I need the lines below from the one with "The image size is (2464, 1507)." down to the one with "Open the United" reproduced exactly, both ends included, and nothing else.

********

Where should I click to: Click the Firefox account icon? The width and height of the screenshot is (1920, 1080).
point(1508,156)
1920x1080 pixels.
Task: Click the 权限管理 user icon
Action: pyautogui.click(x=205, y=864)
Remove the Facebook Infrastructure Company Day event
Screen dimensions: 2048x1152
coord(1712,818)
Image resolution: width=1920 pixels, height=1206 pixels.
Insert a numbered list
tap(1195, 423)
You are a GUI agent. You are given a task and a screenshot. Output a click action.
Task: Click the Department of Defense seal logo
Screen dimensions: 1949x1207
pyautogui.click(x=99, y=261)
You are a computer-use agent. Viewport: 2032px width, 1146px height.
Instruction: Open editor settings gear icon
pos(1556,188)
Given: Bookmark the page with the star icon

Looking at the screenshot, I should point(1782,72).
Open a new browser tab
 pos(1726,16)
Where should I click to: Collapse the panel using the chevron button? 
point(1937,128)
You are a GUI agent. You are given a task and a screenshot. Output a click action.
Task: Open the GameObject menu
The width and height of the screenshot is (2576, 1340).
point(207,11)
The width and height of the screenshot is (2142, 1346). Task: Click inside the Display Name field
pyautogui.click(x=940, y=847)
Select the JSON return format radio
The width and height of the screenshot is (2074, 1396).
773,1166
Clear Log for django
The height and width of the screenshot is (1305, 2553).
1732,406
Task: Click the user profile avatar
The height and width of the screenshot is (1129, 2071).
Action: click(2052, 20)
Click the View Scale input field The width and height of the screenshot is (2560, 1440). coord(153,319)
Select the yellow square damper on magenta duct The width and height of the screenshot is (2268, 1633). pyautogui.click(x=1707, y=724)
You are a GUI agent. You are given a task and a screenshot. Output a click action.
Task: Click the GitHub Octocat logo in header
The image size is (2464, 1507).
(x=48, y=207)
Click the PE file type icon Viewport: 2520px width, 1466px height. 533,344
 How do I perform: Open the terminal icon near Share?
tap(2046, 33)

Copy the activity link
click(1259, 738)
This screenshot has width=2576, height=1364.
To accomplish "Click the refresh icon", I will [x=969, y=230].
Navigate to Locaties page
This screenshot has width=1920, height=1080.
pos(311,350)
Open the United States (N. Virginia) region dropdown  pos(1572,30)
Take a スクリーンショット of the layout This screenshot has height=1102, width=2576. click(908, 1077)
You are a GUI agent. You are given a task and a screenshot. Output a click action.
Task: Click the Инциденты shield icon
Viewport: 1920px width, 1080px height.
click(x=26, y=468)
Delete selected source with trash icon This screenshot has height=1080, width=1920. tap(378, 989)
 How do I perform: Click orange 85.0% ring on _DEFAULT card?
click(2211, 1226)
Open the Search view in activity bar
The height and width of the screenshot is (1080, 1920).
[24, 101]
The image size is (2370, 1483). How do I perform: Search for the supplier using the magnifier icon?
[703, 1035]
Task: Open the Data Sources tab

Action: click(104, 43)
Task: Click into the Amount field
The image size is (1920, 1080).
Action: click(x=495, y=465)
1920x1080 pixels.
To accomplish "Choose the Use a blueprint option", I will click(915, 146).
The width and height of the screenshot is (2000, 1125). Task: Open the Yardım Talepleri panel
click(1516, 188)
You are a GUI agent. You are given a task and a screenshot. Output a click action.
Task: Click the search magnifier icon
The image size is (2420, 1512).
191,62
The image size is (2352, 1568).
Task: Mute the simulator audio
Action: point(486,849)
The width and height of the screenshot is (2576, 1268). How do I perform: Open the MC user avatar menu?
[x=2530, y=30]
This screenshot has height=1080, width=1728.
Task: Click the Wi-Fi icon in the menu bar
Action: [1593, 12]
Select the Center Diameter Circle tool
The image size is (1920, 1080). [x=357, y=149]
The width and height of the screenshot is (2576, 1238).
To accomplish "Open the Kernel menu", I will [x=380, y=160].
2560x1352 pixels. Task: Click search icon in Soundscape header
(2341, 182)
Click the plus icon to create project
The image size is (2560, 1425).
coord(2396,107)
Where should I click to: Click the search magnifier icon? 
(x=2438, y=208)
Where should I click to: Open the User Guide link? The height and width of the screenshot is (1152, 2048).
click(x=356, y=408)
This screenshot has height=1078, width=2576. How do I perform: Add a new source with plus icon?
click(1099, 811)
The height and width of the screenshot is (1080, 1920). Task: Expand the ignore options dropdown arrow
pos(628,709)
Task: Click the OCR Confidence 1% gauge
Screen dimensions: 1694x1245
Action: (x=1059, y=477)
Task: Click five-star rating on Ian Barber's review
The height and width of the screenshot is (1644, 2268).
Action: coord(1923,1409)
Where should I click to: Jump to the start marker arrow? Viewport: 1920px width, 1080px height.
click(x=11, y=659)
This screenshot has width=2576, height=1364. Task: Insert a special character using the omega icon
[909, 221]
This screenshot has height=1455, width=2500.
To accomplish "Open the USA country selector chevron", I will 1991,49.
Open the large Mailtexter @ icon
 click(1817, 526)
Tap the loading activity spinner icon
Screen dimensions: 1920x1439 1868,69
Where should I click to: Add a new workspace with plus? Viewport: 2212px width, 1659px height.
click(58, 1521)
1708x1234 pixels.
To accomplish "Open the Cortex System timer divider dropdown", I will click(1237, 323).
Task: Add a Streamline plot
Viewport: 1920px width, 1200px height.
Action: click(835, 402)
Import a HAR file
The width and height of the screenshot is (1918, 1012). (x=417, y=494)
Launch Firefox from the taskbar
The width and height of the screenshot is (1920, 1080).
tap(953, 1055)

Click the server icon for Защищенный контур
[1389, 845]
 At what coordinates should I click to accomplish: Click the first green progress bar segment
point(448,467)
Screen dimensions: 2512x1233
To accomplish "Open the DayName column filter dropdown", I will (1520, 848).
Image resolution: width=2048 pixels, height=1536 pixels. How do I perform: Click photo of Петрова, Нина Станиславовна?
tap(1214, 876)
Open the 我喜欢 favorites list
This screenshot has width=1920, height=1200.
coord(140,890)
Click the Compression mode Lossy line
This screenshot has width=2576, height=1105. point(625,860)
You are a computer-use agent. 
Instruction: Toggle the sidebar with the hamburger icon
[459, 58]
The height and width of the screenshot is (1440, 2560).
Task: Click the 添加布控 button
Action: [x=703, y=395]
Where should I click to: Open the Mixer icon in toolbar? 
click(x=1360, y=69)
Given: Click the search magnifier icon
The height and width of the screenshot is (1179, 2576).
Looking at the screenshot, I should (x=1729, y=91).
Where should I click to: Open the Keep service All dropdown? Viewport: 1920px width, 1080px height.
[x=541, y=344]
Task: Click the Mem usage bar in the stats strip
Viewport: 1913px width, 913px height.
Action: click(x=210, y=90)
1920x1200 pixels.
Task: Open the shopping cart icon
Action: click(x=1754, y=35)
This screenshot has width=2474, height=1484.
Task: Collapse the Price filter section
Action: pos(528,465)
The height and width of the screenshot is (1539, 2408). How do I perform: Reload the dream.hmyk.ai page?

********

Solution for this task
The image size is (2464, 1507).
(x=48, y=207)
Click the PE file type icon Viewport: 2520px width, 1466px height. 533,344
 How do I perform: Open the terminal icon near Share?
tap(2046, 33)

Copy the activity link
click(1259, 738)
This screenshot has width=2576, height=1364.
To accomplish "Click the refresh icon", I will [x=969, y=230].
Navigate to Locaties page
This screenshot has width=1920, height=1080.
pos(311,350)
Open the United States (N. Virginia) region dropdown  pos(1572,30)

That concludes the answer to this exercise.